I think the initial reaction when someone says they want to see more of you is to carry on like they’re trying to tie you down. At least, it seems to be a general boy reaction! Once I said I wasn’t imagining a set number of nights per week, or wanting to even make mad fancy plans, it’d just be nice to see him and chill together and chat about our days face to face instead of over the phone, he kinda got the picture.

So yeh, hamburg was amazing in more respects than one. I think we grew as a couple. From what he’s told me, he’s used to rowing with girls over, well, everything. I don’t mind a confrontation but I prefer not to have them with people I love if I can help it, and being able to just cuddle up in bed, in the dark, and chat about our relationship was lovely. I think it was probably quite an experience for him too, seeing as slanging matches pretty much seem to have been the way things happened previously.

I’ve totally moved off point but this conversation came to me while I was writing, and I wanted to record it because I feel like it’s a milestone in my relationship education. You can get what you want in a relationship without it being a fight or a struggle. You don’t have to be afraid to tell your partner if something is making you unhappy, which to be honest has always been my biggest fear.

I think I’ve always assumed that if I told a partner I was unhappy about soemthing, they’d walk away from the relationship. To be fair, it has happened on occasion. Usually I’m made out to be a drama queen, or that I want too much too soon, or that I want too much full stop.

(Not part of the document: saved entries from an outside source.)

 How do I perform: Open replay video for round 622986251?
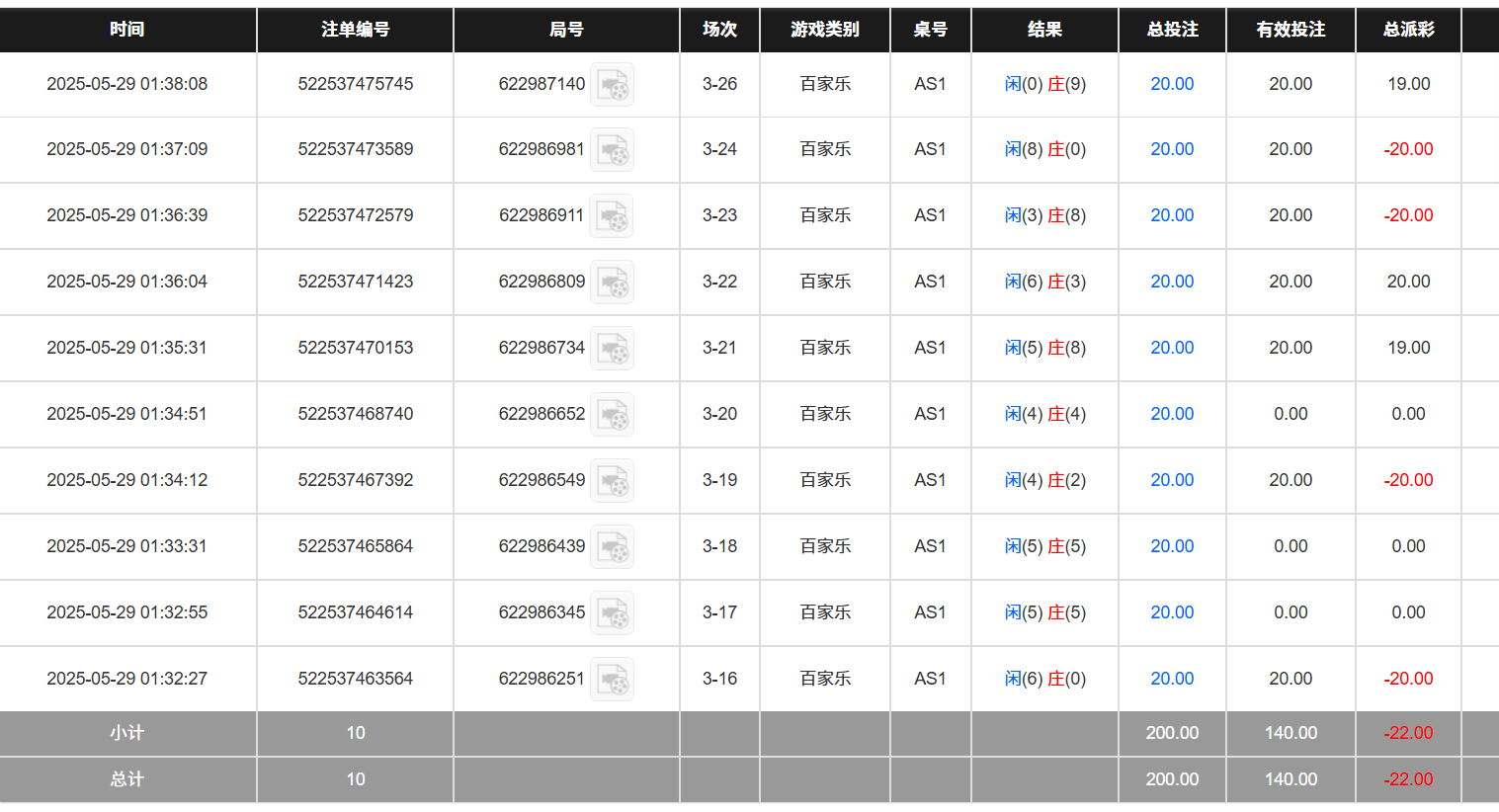[613, 679]
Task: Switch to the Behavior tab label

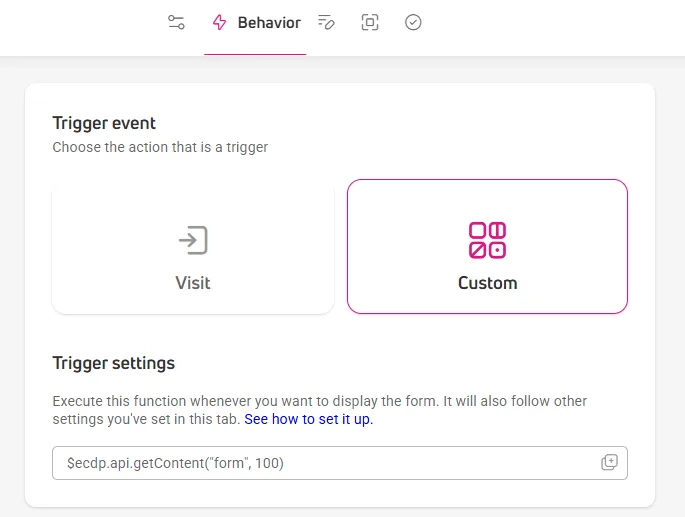Action: coord(269,23)
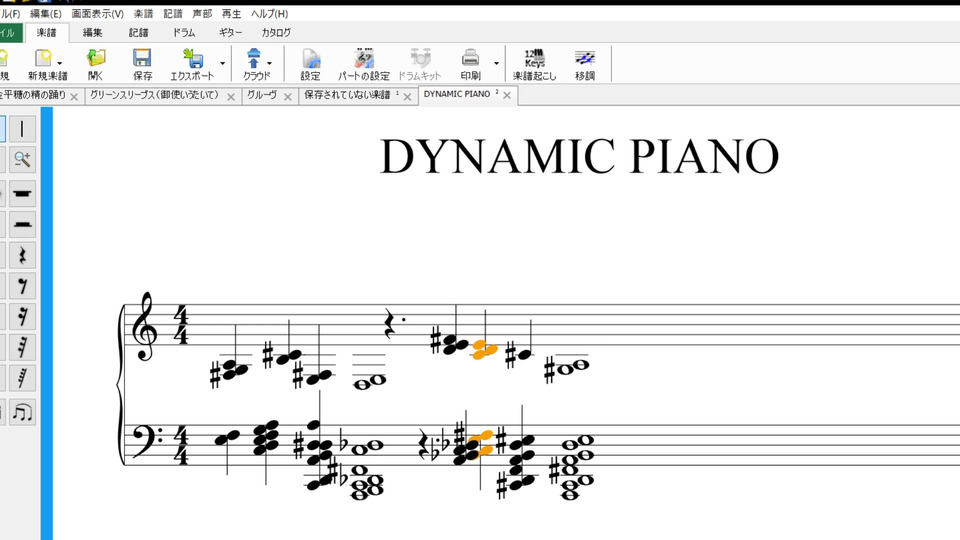Close the DYNAMIC PIANO score tab
This screenshot has height=540, width=960.
(507, 95)
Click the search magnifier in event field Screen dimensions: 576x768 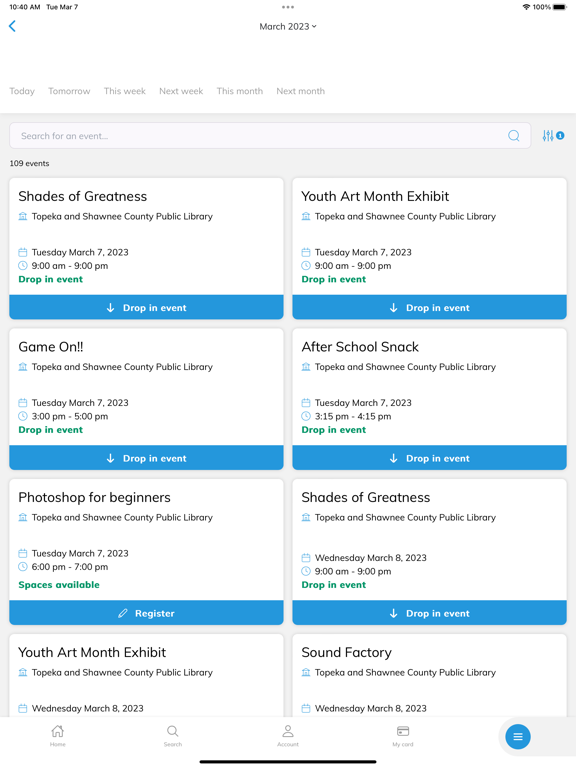514,136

Now I realise this was a tactic to make me feel so bad about bringing something to their attention, usually something I didn’t like about their behaviour, that I’d never mention it again and they could carry on doing exactly as they wished. Reverse psychology.

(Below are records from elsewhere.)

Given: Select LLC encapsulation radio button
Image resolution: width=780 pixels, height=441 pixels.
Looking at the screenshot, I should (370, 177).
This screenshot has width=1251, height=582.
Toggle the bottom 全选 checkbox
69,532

To be fair, I was weak when it came to guys too. I know I let them get away with murder, gave them too many chances, let them treat me dispicably and I’d still be waiting when they were done. The stupid thing is, I was scared to say anything in case they ditched me. Not realising that actually, being ditched by them was probably the best thing that could have happened.

But then everything happens for a reason. You make mistakes to learn from them. And I’ve learnt a LOT of lessons, and made a lot of realisations about what I want from a partner.

I honestly think I could have found that with John. I’m well aware it won’t all be plain sailing, and it hasn’t been easy at times getting this far. We both had our hangups coming into the relationship and we certainly both have our emotional baggage but I wouldn’t swap him for anything. I know he’s in my corner, and I’m in his. And that in itself is a minor miracle.